EXERCICE ÉCRIT 1:
D'après l'article sur le film L'Effacement, quel acteur incarne Réda ?

ARTICLE:
Le chemin de la perfection, si l’on va jusqu’au bout, force au silence. Voilà ce qui arrive à Réda, incarné par Sammy Lechea, dans L'Effacement. Il meurt sans cesse aux choses qu'il espère, à vivre chez ses parents dans un quartier bourgeois d'Alger. Étranger à ce qui vient, à ce qui est. Héritier, il occupe un poste dans une grande entreprise d’hydrocarbures dirigée par son père autoritaire. Comment solder son compte, s'il était possible ? Quand ce père puissant meurt, tout bascule. Signe de son mal-être profond, son reflet disparaît du miroir. En Algérie, sauf à consentir, chacun meurt très jeune. Le difficile est de se survivre.

Avec cette adaptation du roman de Samir Toumi, Karim Moussaoui continue son travail commencé dès 2013, dans son moyen-métrage dont le titre préfigurait toute l’œuvre à venir : Les Jours d'avant. Un film, gros, déjà, de ses Hirondelles que la jeunesse algérienne espère tant. Des films qui posent des questions comme pour s'envoyer des nouvelles. Comment devenir quelqu'un dans un pays tout occupé par son passé ? Comment s'inventer un lendemain quand le calendrier a été biffé ? Réda va en faire l'apprentissage. Est-il raté, pour ce personnage qui passe à côté de sa vie ? La question du succès de cet apprentissage n'est pas la question de Karim Moussaoui. La question est d'apprendre à devenir quelqu'un. Or, être quelqu’un, c’est être quelqu’un de seul. Être quelqu’un est solitude. En Algérie ou ailleurs. Réda est de ce territoire, d'où il s'efface.

DONNÉES DE L'EXERCICE:
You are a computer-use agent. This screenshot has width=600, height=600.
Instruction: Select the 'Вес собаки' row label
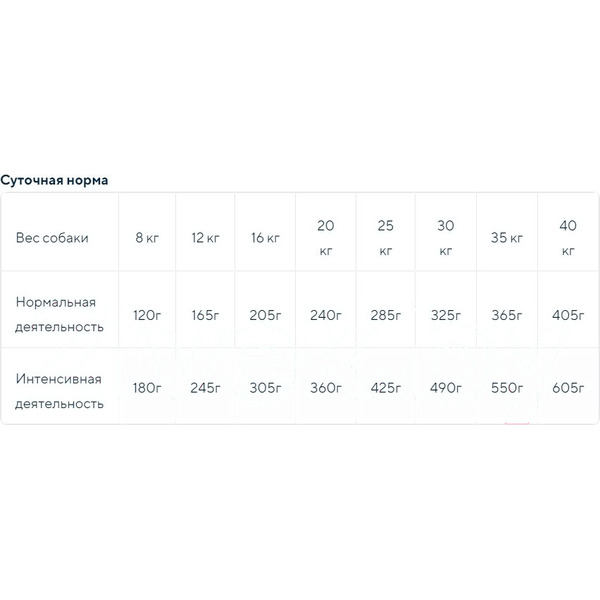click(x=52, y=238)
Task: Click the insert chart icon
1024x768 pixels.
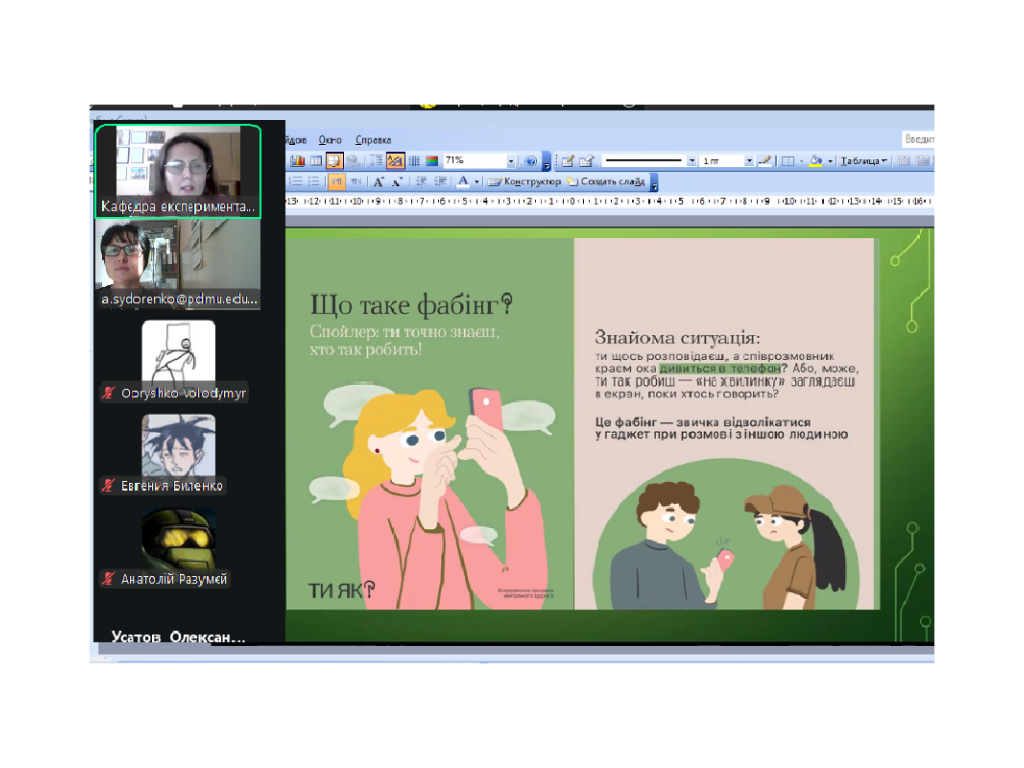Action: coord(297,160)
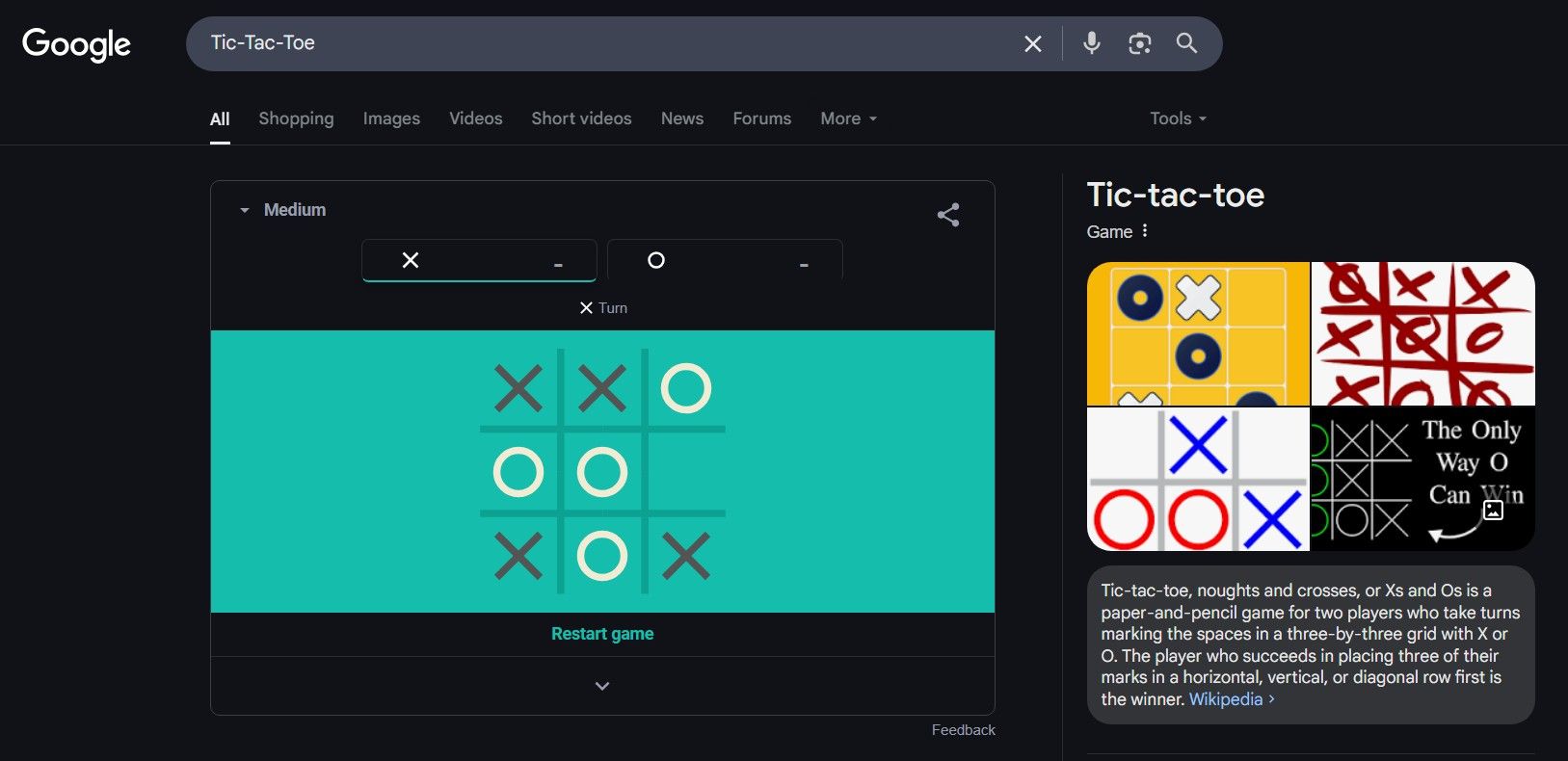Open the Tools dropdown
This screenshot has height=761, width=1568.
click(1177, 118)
...
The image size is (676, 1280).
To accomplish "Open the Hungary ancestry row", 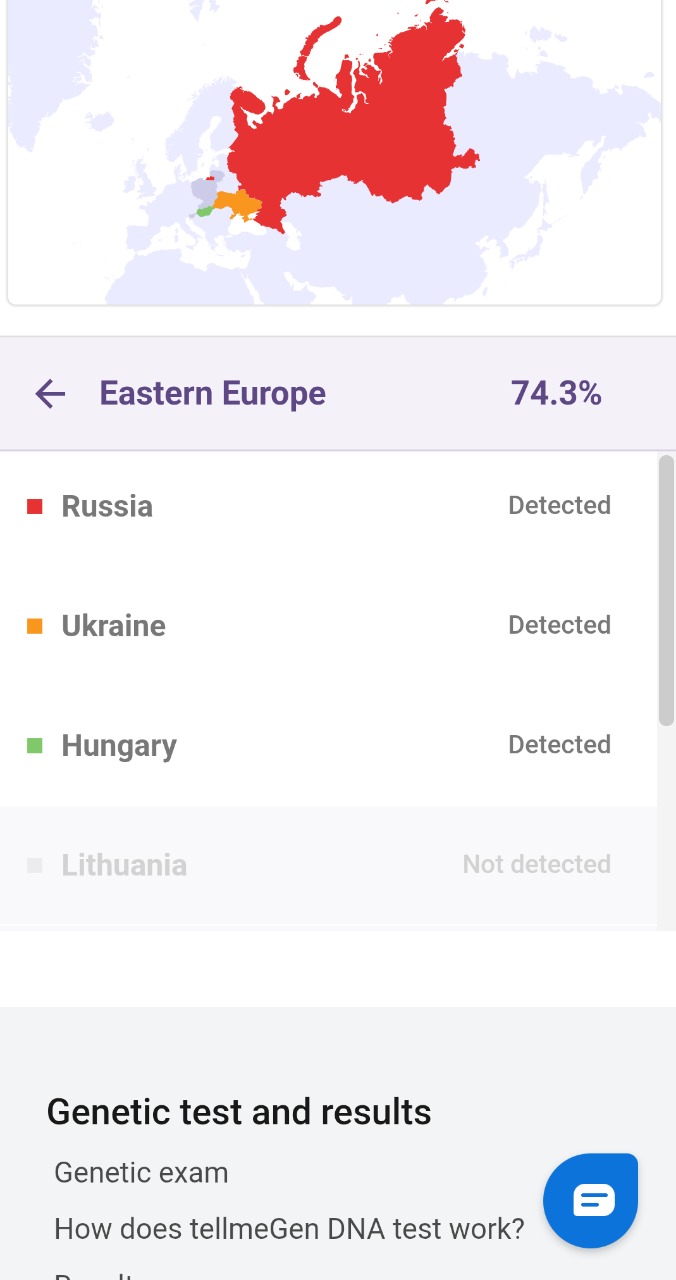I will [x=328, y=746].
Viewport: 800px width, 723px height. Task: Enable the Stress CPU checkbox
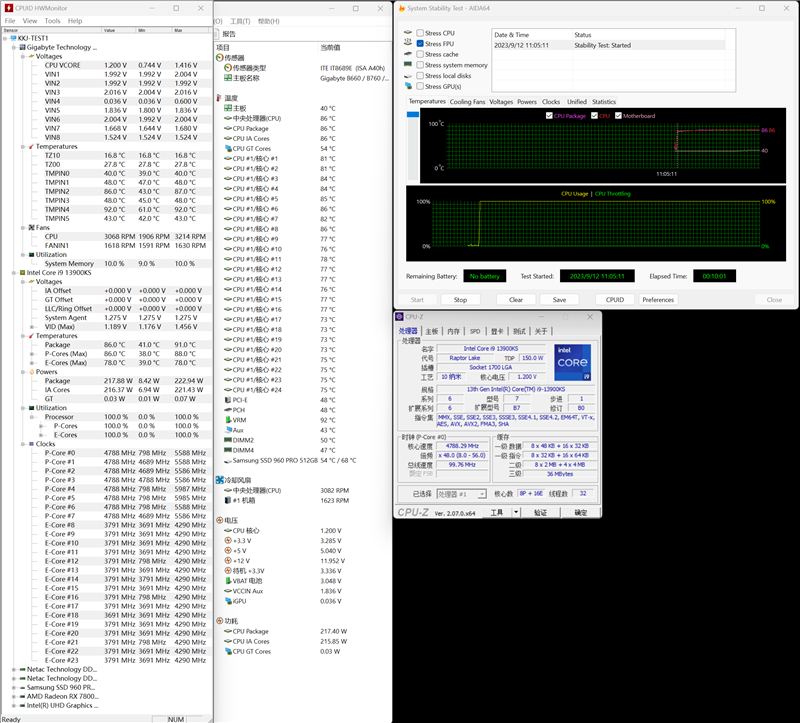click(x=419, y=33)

EXERCICE ÉCRIT 2:
Dans les entrées ci-dessus, recopiez à l'identique la partie qui s'ouvre sur la ligne contenant « Task: Click the insert chart icon » et se ferme sur celle contenant « click(1177, 118) », ces deux lignes comprises. N'incluez pas les images dans votre réponse.

RÉPONSE RÉDIGÉE 1:
Sammy Lechea.

RÉPONSE RÉDIGÉE 2:
Task: Click the insert chart icon
1024x768 pixels.
Action: coord(297,160)
Open the Tools dropdown
This screenshot has height=761, width=1568.
click(1177, 118)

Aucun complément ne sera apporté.